Beauty, as the highest aim and focus of art, requires some preliminary and general remarks through which I should wish to please myself and the reader, but this is a difficult thing to accomplish in a few pages. Beauty is one of the great mysteries of nature, whose effect we all see and feel, but for which a universal and clear concept of its essence belongs among the undiscovered truths. Were this concept purely geometrical, human judgments on it would not differ and it would be easy to form a consensus on true beauty. Still less would there be men of either unfortunate sensibility or inimical vanity, such that the former would form a false notion of beauty while the latter would refuse a proper conception of it. [... ]

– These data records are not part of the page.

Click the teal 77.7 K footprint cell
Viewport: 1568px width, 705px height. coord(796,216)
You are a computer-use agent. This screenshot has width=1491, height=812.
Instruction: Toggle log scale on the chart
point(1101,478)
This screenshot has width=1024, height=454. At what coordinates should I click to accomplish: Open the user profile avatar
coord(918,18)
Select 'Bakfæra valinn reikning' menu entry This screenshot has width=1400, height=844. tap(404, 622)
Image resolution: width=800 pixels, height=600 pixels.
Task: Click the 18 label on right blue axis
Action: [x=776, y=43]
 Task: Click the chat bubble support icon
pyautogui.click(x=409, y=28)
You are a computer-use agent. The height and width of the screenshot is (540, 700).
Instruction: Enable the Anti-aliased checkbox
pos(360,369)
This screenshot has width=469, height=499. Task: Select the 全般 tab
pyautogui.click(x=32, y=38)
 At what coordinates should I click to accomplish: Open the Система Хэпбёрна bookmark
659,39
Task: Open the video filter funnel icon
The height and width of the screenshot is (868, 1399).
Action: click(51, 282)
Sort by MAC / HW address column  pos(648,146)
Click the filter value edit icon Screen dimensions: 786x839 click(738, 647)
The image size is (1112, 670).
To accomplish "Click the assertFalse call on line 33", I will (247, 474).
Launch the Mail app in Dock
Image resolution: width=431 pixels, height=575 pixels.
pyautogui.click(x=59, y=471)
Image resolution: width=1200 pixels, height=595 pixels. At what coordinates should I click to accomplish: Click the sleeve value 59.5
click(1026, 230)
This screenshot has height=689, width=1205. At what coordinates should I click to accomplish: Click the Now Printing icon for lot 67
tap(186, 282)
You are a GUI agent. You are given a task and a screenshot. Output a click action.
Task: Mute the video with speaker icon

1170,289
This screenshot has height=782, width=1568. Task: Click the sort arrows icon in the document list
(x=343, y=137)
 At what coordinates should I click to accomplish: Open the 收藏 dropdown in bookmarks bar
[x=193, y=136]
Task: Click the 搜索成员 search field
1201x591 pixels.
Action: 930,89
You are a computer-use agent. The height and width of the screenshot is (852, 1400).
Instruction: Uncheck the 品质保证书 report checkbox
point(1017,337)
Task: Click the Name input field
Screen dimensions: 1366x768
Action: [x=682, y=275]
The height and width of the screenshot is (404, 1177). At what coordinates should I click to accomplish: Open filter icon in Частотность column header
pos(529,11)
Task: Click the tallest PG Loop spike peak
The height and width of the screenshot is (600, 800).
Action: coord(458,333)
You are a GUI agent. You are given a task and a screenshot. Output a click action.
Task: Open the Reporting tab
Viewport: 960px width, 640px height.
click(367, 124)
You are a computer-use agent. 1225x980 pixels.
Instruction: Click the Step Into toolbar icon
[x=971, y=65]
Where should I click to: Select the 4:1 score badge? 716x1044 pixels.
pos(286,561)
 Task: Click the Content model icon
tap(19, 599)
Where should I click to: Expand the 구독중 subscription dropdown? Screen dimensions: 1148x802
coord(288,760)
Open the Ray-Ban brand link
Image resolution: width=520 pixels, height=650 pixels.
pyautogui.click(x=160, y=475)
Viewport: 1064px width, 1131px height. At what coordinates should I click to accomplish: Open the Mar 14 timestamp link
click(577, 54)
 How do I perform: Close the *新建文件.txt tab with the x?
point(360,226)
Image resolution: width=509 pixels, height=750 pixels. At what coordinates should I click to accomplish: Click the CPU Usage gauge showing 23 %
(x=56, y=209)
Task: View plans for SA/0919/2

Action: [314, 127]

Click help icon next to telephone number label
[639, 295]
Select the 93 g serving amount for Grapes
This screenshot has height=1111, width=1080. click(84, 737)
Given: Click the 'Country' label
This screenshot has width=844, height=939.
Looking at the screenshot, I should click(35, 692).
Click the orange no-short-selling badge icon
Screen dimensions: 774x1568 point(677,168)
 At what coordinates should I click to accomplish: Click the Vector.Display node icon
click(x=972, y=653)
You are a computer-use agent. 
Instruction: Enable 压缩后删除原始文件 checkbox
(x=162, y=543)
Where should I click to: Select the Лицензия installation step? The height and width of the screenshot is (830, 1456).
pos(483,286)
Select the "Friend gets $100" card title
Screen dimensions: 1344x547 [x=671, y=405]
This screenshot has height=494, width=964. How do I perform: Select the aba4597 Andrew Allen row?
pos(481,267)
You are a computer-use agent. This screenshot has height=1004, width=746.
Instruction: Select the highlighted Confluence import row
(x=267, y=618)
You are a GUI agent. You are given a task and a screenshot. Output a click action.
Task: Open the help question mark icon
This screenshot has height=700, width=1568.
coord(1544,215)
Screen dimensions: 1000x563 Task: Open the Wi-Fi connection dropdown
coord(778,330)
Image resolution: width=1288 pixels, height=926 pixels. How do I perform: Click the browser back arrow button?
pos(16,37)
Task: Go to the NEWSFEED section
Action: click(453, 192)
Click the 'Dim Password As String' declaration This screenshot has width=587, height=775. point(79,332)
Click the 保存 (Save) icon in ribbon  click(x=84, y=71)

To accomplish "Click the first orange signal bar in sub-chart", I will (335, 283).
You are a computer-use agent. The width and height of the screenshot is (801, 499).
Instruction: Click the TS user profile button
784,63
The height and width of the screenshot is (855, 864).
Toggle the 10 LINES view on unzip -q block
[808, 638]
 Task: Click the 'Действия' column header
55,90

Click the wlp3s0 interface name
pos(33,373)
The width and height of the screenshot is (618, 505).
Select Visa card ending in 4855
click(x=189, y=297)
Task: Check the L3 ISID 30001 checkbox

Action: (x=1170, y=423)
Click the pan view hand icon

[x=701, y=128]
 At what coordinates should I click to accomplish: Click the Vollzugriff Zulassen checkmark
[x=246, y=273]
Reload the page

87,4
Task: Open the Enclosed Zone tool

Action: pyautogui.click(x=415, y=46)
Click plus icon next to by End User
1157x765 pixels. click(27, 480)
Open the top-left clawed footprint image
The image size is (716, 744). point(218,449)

The wise who have pondered the causes of universal beauty - explored its presence in created things and sought to reach the source of highest beauty - have located it in the perfect harmony of the being with its purpose, and of the parts with each other and with the whole. But as this is synonymous with perfection, of which the human vessel is incapable, our idea of universal beauty remains indefinite. It is formed in us through individual bits of knowledge, which, when correct, are collected and brought together, giving us the highest idea of human beauty. We elevate this the more we raise ourselves above the material. Moreover, as this perfection was given by the Creator to all creatures in the degree suitable to them, and as every concept resides in a cause that must be sought not in the concept but in something else, the cause of beauty cannot be found outside itself, as it exists in all created things. Thus arises the difficulty - because our conceptual knowledge is comparative and beauty cannot be compared with anything higher - of achieving a universal and clear explanation of beauty.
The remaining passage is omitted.